## REQUIRED TASKS
1. Decide whether each statement below agrees with the Woody Kern text. Answer yes or no for each, and quote the words of the text that settle it.
(a) Woody Kern began in 1967 as a power trio from Nottingham.
(b) Before Woody Kern, Rik Kenton worked as a casino croupier.
(c) Pye issued The Awful Disclosures of Maria Monk in 1968.
2. Carry on the Woody Kern text from its final line.
===== TEXT PROVIDED
Woody Kern

Woody Kern was an English psychedelic blues-rock band that released the 1969 album The Awful Disclosures of Maria Monk on Pye Records.

Members: Steve Harris (drums), Mike Wheat (bass), John Sanderson (tenor saxophone, flute, violin), Rik Kenton (guitar, keyboards)


Woody Kern formed in 1967 as a Nottingham powertrio comprised of bassist Mike Wheat, drummer Steve Harris, and guitarist–keyboardist and singer Rik Kenton, a then-bespectacled eccentric (often mistaken as “Woody” by audience members).

Kenton (b. October 31, 1945) worked beforehand as a casino croupier and played in The Houndogs, a Nottingham beat combo. Harris toured Europe for two years prior with a soul band.

Wheat took up bass at fourteen and toured the continent in a band with multi-instrumentalist John Sanderson (violin, flute, tenor saxophone) who played in the touring bands of visiting US singers Irma Thomas and Screaming Jay Hawkins. Woody Kern welcomed Sanderson as a fourth member.

Woody Kern played the Union Club on the River Trent and gigged the East Midlands circuit of Working Men’s Clubs. They played at Birmingham’s Marquee Dance Club, where a representative from the Inter City Artists agency signed Woody Kern and pitched them to Pye Records as part of a bundle (along with Brummie psychsters Velvett Fogg) geared for the psychedelic underground.

Pye linked both bands with Jack Dorsey, a veteran producer–arranger who recently oversaw psychedelic pop singles by Tuesday’s Children and West Coast Consortium.

The Awful Disclosures of Maria Monk

Woody Kern released The Awful Disclosures of Maria Monk in January 1969 on Pye. It features eight group-written originals, including “Uncle John,” “Fair Maiden,” “Vile Lynn,” and the opening track “Biography,” which Pye lifted as a single. They also cover songs by Spirit (“Gramophone Man”), BB King (“That’s Wrong Little Mama”), T Bone Walker (“Mean Old World”), and the standard “The Blues Keep Falling.”

The title comes from an 1836 anti-catholic expose book, also known as The Hidden Secrets of a Nun’s Life in a Convent Exposed. Its supposed author, Maria Monk (1816–1849), alleged that priests sexually abused the nuns in her Montreal convent. Scholars deemed the book a hoax.

A1. “Biography” (4:25)
==========
===== DATA SHOWN
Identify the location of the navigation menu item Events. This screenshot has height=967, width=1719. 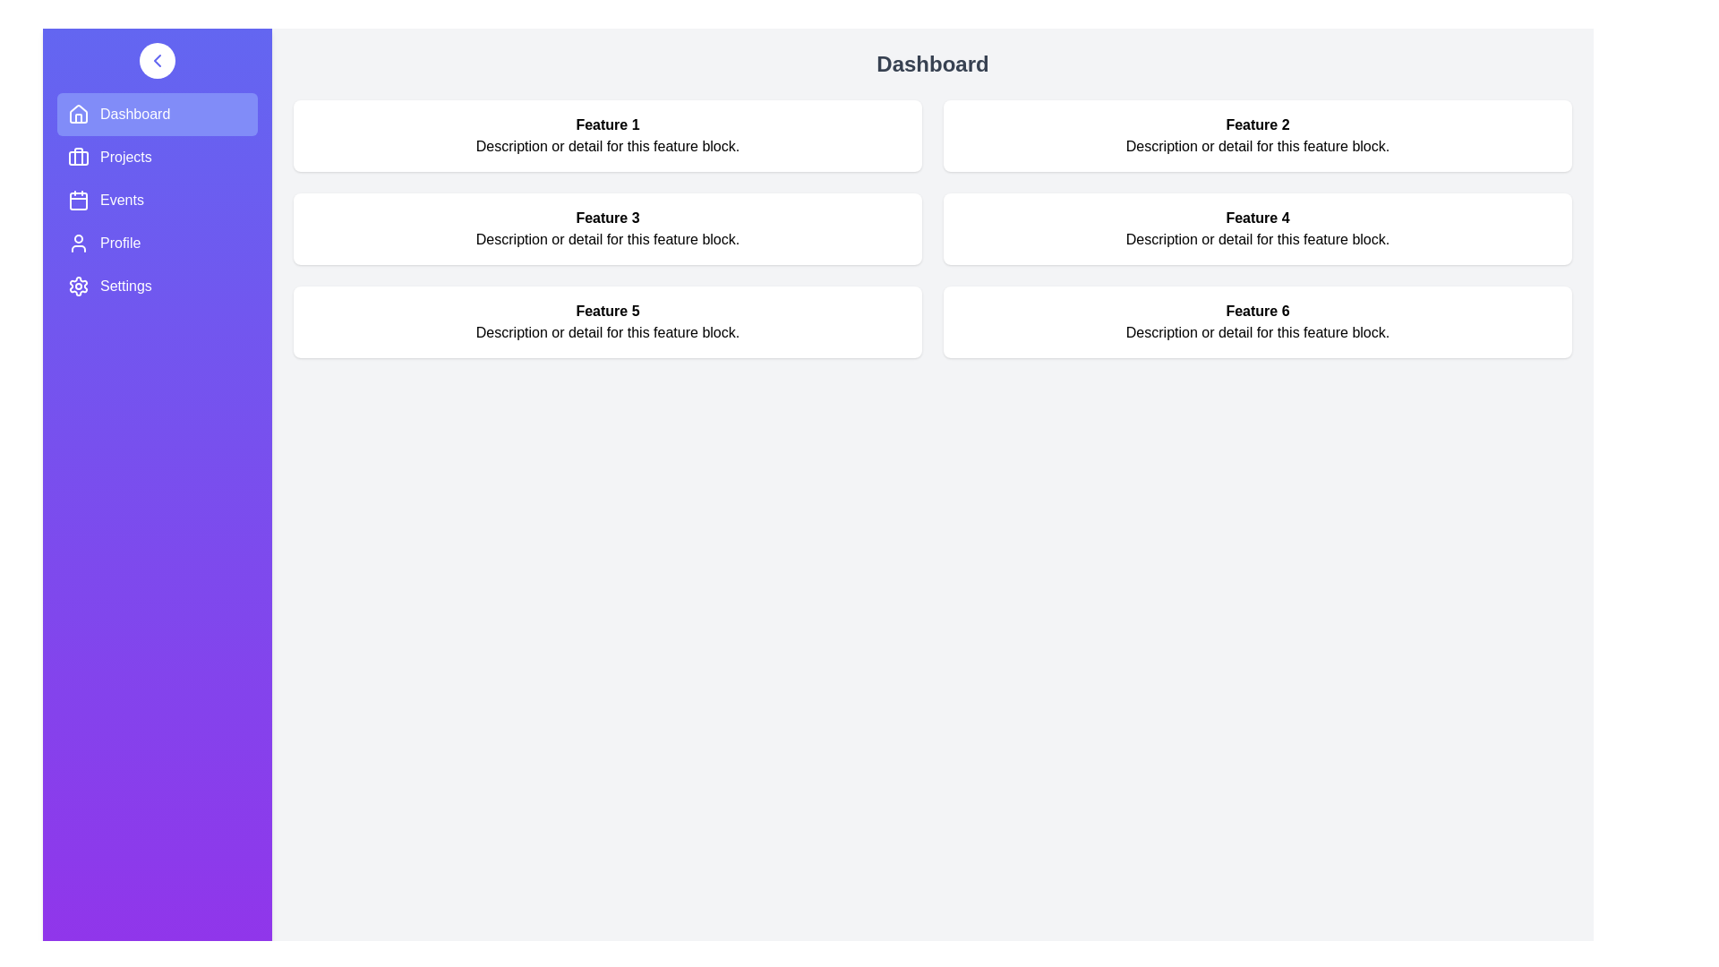
(158, 200).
==========
## RESPONSES TO THE EXERCISE
1.
(a) Yes: "Woody Kern formed in 1967 as a Nottingham powertrio"
(b) Yes: "Kenton (b. October 31, 1945) worked beforehand as a casino croupier"
(c) No: "Woody Kern released The Awful Disclosures of Maria Monk in January 1969 on Pye."

2.
A2. “The Blues Keep Falling” (6:05) is an R&B song by Jessie Mae Robinson; first released as “Black Night,” a 1951 Aladdin 10″ a-side by Texan R&B pianist Charles Brown & His Band. Recent versions by Bobby Bland, Muddy Waters, and Savoy Brown boosted the song’s popularity in blues-rock circles. An April 1966 version by the Jimmy Cotton Blues Quartet marked its first re-titled appearance as “The Blues Keep Falling.”
A3. “That’s Wrong Little Mama” (3:01) originated as a 1967 Bluesway b-side by BB King.
A4. “Tell You I’m Gone” (4:12)
A5. “Xoanan Bay” (4:34)
A6. “Uncle John” (6:19)
B1. “Gramophone Man” (4:01) originated on the 1968 debut album by LA rockers Spirit.
B2. “Fair Maiden” (4:46)
B3. “Vile Lynn” (5:45)
B4. “Mean Old World” (2:39) is a 1942 blues song by Texas guitarist T Bone Walker; covered recently by BB King and Otis Rush. Woody Kern’s take coincided with a version by fellow UK blues-rockers Chicken Shack.
B5. “Vegetable” (9:51)

Dorsey recorded Woody Kern live in the studio and added psychedelic effects and field sounds during the mix-down stage (without the band’s knowledge).

Pye planned a lurid cover with a half-naked “nun” (portrayed by a stripper named Lucy) surrounded by the band. (The label procured a racy cover for Velvett Fogg). However, the resulting photos looked too farcical for those involved. They ultimately used a zoomed-in shot of Steve Harris. The album’s back cover features liner notes by BBC DJ John Peel, an early champion who likened “Vile Lynn” to Family and Captain Beefheart & His Magic Band.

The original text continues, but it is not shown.